While this would be disturbing in and of itself if true, I think the bigger worry is that this is a resurgence of the Russian secret services. They mostly fell into disarray immediately after the collapse of the USSR, but the rise of Putin (himself a former FSB director) has signaled to many that the KGB is back.

2 comments:

US said...

The answer to the question posed in the blog title is 'no'. It sounds outlandish, and it is outlandish.

1) I'm a Dane and I'm pretty sure I know more about Flemming Rose than Kalugin does, having read a couple of his books and all. Flemming Rose was never one of those journalists used by the KGB or any other Russian intelligence unit. To even suggest otherwise is insane if you know just a little bit about Flemming Rose. There's just no way and the fact that Kalugin doesn't know this makes me think he really doesn't know what he's talking about.

2) The thing blew up not because of SVR actions but because a group of Danish imams went on a trip to the Middle East and started showing people in power all over the place the images. On the trip they also showed 3 images that were not even published by Jyllandsposten, such as a picture of Muhammed with a pig snout. Most of the original images in fact weren't 'offensive enough', so they found a few others that they assumed would do the trick.

A lot of Danes would have preferred that those imams got kicked out of the country for good after their trip to the ME. Their role in this affair has been well documented in the Danish press and 'liars' and 'totalitarian asholes' are some of the nicer words one might use to describe them. One of them, Ahmed Akkari, played with the idea of killing a Danish MP as well; shortly after his return from the trip, he was recorded by a French TV crew saying:

('Hvis han bliver minister for udlændinge eller integration, skulle man så ikke sende to fyre ud for at sprænge ham og hans ministerium i luften?' -

which translates to:

'if he becomes minister for foreigners or integration, shouldn't one send two guys out to blow up him and his ministerium?'). The guy 'he' refers to is Naser Khader. Btw, about three months after Akkari had said that, unknown perpetrators tried to kill our immigration minister, Rikke Hvilshøj, by burning her house down.

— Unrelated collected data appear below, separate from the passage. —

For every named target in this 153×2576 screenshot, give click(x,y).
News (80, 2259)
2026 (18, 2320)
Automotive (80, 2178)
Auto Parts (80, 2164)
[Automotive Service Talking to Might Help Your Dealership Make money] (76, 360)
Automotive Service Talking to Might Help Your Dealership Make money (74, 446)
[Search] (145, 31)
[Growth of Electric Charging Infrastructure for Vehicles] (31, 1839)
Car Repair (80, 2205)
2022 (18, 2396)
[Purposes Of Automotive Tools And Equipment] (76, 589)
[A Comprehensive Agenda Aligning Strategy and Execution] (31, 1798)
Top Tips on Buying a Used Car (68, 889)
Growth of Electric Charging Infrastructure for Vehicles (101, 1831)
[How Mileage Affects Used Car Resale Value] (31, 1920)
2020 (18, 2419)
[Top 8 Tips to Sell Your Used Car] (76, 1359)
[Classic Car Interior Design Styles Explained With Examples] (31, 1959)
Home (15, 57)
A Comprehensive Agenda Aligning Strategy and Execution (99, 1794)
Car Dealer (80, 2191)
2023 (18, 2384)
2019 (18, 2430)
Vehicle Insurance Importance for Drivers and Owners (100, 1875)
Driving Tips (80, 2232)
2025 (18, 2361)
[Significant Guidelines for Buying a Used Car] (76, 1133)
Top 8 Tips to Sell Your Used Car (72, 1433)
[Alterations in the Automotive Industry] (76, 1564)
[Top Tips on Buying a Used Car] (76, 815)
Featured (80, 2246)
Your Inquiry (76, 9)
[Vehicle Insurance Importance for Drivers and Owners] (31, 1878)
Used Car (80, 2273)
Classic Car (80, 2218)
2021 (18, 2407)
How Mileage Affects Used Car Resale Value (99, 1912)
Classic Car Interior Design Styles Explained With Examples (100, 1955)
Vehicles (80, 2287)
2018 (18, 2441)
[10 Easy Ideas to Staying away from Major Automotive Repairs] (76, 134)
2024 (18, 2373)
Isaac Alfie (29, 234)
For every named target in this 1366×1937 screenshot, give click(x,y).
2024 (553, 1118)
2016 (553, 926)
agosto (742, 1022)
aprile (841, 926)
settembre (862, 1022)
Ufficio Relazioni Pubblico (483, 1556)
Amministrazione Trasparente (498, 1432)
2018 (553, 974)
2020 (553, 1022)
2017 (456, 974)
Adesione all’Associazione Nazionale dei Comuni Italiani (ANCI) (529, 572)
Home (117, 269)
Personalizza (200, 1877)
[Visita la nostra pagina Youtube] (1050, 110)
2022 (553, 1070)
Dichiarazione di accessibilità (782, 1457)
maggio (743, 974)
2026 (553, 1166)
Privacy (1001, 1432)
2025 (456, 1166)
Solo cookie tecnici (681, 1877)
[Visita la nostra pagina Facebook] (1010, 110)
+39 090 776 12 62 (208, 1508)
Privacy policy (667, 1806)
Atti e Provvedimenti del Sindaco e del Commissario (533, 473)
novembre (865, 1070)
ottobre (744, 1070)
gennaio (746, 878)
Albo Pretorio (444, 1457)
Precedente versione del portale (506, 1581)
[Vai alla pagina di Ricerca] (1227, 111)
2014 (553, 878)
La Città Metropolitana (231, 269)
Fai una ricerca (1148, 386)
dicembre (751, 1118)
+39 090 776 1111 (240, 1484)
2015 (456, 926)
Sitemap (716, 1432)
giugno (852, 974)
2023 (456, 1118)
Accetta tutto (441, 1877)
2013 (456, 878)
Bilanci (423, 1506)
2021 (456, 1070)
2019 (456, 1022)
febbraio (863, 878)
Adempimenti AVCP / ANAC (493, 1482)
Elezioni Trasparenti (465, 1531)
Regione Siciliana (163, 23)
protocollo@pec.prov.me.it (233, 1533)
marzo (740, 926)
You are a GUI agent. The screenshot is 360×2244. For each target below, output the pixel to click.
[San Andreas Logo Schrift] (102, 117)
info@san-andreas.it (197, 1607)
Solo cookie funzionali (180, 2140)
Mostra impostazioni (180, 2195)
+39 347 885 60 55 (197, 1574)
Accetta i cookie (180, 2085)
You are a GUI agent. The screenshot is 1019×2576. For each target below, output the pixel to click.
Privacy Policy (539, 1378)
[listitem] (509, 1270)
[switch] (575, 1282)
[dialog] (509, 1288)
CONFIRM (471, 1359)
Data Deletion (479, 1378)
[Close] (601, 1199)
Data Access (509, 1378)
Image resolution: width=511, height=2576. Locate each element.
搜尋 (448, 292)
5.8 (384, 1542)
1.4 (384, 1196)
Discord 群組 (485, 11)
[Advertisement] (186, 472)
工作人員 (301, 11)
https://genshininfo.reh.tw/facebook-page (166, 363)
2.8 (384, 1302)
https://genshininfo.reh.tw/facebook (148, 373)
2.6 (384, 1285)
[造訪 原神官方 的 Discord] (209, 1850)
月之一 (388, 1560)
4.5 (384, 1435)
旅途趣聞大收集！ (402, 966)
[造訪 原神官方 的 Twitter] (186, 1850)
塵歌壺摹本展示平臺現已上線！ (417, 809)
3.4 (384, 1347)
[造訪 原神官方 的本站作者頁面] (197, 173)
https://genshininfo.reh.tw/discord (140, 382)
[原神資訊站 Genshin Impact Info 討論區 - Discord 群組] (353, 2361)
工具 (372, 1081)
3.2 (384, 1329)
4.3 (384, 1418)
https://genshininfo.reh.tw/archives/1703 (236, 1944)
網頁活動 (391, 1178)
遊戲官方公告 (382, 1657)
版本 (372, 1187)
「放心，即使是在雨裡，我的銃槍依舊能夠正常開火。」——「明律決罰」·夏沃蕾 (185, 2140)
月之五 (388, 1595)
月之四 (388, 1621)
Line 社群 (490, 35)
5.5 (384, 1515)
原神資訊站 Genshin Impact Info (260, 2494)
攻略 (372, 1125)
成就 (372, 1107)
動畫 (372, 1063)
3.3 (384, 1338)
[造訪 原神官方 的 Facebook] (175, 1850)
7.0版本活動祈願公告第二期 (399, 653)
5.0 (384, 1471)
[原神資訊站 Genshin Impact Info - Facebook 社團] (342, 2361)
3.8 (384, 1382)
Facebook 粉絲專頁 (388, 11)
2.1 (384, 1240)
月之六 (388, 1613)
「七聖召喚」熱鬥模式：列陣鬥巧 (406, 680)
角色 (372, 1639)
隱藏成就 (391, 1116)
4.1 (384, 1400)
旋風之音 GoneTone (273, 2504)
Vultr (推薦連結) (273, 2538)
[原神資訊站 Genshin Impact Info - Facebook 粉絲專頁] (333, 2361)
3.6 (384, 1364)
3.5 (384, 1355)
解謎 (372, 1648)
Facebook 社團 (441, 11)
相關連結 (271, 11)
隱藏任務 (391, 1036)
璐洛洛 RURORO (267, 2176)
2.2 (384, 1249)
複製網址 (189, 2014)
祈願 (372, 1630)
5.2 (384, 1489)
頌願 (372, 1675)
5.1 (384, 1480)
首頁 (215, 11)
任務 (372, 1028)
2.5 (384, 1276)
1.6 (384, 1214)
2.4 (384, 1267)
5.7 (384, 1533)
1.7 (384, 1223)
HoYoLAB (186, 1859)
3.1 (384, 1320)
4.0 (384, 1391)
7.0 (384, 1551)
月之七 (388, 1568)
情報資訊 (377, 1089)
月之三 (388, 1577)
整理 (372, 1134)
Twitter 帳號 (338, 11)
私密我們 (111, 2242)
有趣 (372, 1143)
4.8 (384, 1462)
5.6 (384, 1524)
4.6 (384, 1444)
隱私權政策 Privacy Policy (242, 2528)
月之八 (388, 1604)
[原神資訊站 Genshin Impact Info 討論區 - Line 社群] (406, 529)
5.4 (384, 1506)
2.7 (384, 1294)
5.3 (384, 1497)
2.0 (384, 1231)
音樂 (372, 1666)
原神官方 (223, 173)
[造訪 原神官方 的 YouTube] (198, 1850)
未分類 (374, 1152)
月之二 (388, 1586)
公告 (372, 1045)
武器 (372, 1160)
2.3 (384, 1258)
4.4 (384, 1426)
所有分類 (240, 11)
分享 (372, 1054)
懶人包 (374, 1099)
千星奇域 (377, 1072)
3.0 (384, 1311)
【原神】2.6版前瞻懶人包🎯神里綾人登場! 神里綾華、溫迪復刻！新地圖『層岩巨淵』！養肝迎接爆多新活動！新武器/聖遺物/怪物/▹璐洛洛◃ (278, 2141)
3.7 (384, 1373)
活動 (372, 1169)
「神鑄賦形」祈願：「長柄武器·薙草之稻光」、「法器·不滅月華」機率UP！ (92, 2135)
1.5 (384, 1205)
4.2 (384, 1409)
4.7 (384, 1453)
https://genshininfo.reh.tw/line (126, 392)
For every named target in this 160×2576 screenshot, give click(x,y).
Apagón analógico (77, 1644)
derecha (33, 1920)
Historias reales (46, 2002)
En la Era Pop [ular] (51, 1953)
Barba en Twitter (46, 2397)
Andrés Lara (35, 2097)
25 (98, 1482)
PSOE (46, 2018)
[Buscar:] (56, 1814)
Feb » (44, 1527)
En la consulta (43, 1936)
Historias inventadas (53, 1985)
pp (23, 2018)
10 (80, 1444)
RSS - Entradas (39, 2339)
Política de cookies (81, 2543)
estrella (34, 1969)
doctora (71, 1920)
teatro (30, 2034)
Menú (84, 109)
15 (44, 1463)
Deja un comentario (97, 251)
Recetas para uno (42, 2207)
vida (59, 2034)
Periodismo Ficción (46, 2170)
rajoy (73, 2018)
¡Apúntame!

Russian intelligence had little to nothing to do with any/all of this, it's way past unlikely that they played any significant role.

Eyedunno said...

Aside from responding to the lunacy of the claim, I'm inclined to say "who cares?" Ultimately, it's enough that we have a large group of people who think their religious beliefs should apply to what pictures those outside their faith should be able to DRAW.

Even if it were commie spies, or the New World Order, or extraterrestrials continually bringing this to our attention, the need to keep asserting our civil liberties is sufficient reason for Everybody Draw Muhammad Day to remain awesome.